The War on Psychiatric Diagnosis
The War on Psychiatric Diagnosis
One of the first psychotic patients I treated during my residency was a middle-aged man who was burrowing through the wall of his room. Yes, I mean “burrowing,” as in using his bleeding hands, fists, and fingernails to tear through the flimsy plaster and stucco wall of the clinic. Now, after reading the British Psychological Society (BPS) report on psychosis,1 one might conclude that the way to help such a patient is to sit down with the poor chap over lemon tea; guide him toward a mature understanding of his problem; and allow him to decide what, if any, treatment he wants. (Presumably, this chat occurs after the patient burrows through the wall of one’s office.)

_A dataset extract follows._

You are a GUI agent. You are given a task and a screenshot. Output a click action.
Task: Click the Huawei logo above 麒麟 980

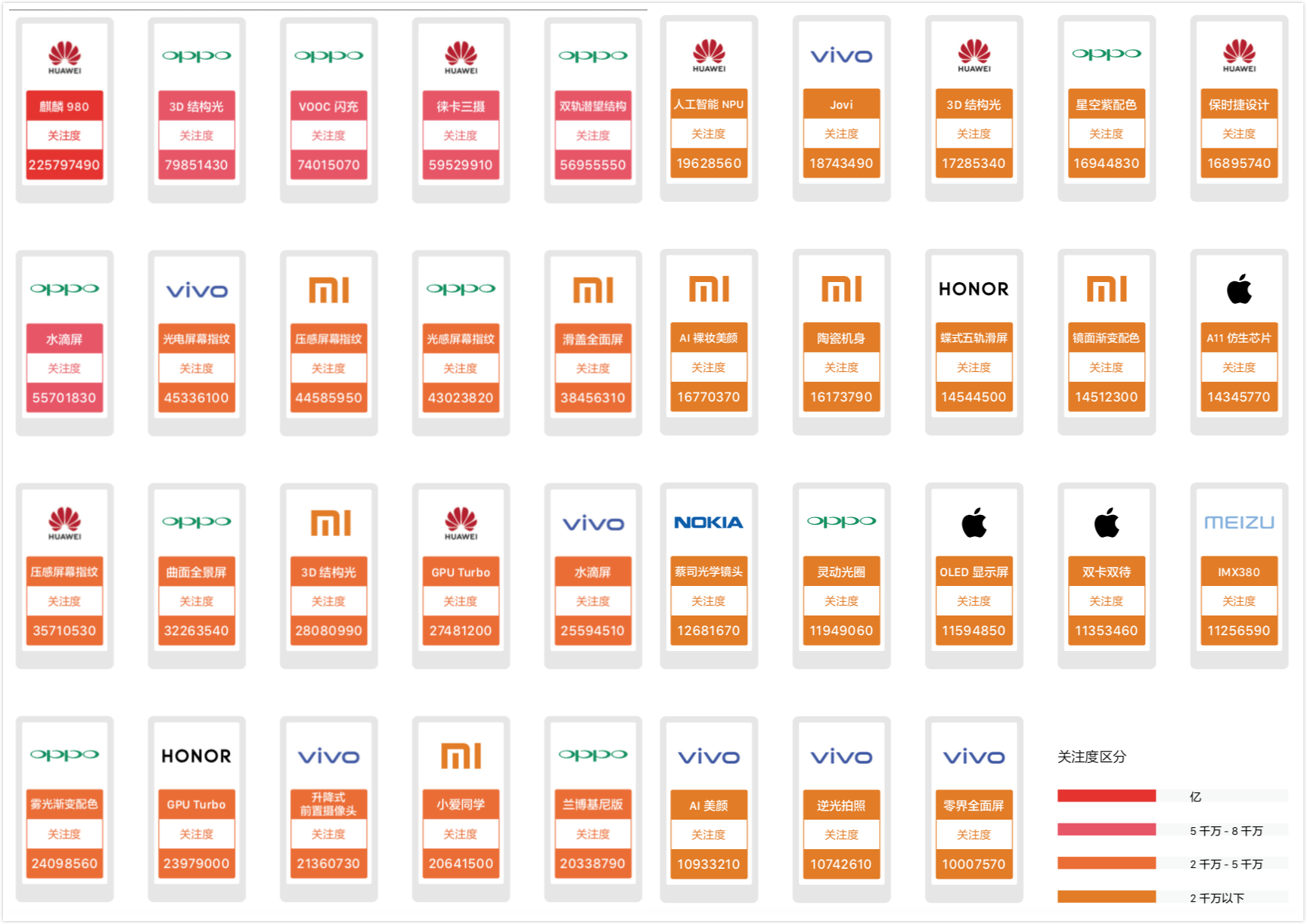(64, 57)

Of course, I am caricaturing the BPS report—which, to its credit, does contain several useful recommendations, as I and others have acknowledged. Where the report fails is in conveying the fact that psychotic-level illnesses are often devastating and even life-threatening. Psychosis is not just an alternative lifestyle or manner of viewing the world. In addition to the excruciating suffering psychosis often engenders, it is also independently linked with increased risk of suicide attempts.2
The BPS report has been roundly and rightly criticized by several eminent psychiatrists—and a few psychologists—and I won’t repeat their arguments here.3-5 Suffice it to say that the BPS report radically misconceives the nature of psychosis by focusing on hearing “voices”—which is rarely the main source of dysfunction and incapacity in patients with, for example, schizophrenia. Schizophrenia is a global disorder of personhood itself, usually involving impaired cognition; difficulty in assessing risk; disturbed ego boundaries; interference with activities of daily living; and impaired ability to attain one’s “prudential interests,” as Dr Robert Daly6 has argued.

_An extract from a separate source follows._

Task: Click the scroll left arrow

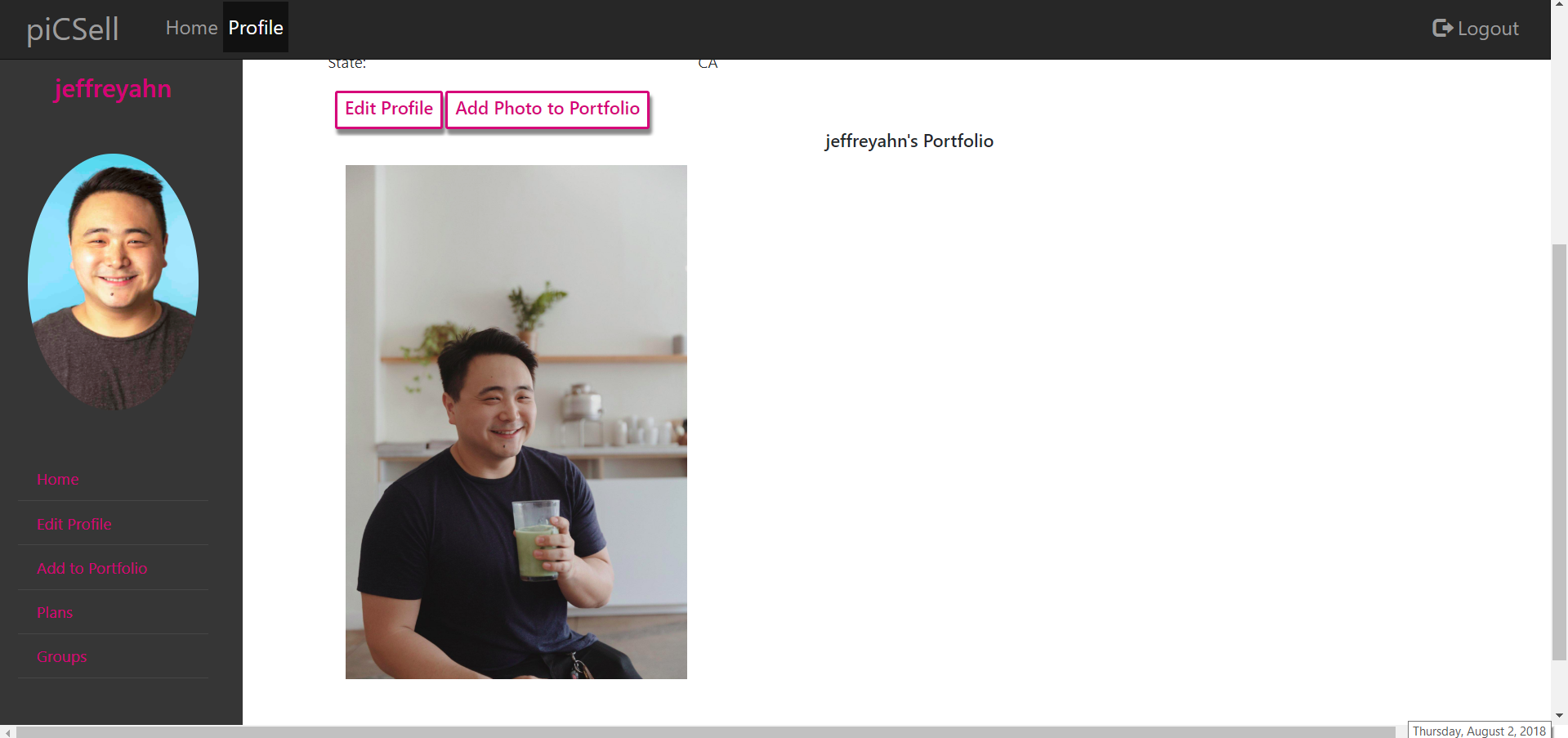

But there is a larger issue raised in the BPS report that goes to the very heart of psychiatric diagnosis, which the report tries to discredit with the following argument:
We normally expect medical diagnoses to tell us something about what has caused a certain problem, what the person can expect in future (“prognosis”) and what is likely to help. However, this is not the case with mental health “diagnoses,” which rather than being explanations are just ways of categorizing experiences based on what people tell clinicians. . . . For example, someone who says that they are hearing voices might be given a diagnosis of schizophrenia. Since this says nothing about cause, it makes little sense to say that the person hears the voices “because of” the schizophrenia.1
Actually, it makes a good deal of sense, in precisely the same way it makes sense to say, “Mr Jones has severe facial pain because he has tic douloureux;” or “Smith has severe left-sided head pain and nausea because he has migraines.” We still do not know the precise causes of these conditions; moreover, the diagnosis of tic douloureux (literally, “painful tic”) or migraine headache (etymologically, headache “in half the cranium”) is made almost entirely on the basis of “what people tell clinicians”—not on the basis of an abnormal laboratory value, x-ray film, or anatomical finding. (Of course, certain tests, such as a CT scan of the head, can help rule out other diagnostic possibilities, such as a brain tumor.)

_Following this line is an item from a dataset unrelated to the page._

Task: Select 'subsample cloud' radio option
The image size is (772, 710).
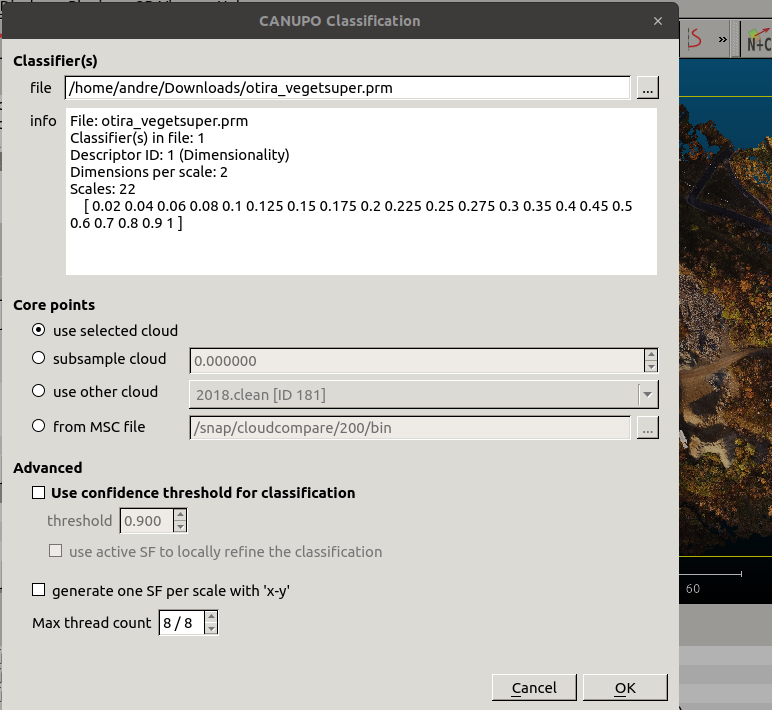Action: coord(39,358)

Indeed, the history of medicine is replete with well-established diagnoses which, on their initial description, were of unknown etiology; eg, James Parkinson’s description of the disease that now bears his name provided no conclusions as to its etiology: he merely characterized in rich detail what he called the “shaking palsy.” And recently, the Institute of Medicine identified chronic fatigue syndrome as a bona fide disease (re-christened, “Systemic Exertion Intolerance Disease”) without identifying its precise cause or causes.7
To be clear: I am not singing the praises of DSM-5 or its (mostly) categorical approach to diagnosis. Like many psychiatrists, I have expressed criticism and reservations regarding both the categorical model and specific DSM-5 categories.8 My point is that the BPS report’s argument against descriptive diagnosis in medicine is historically ill-informed and medically naive.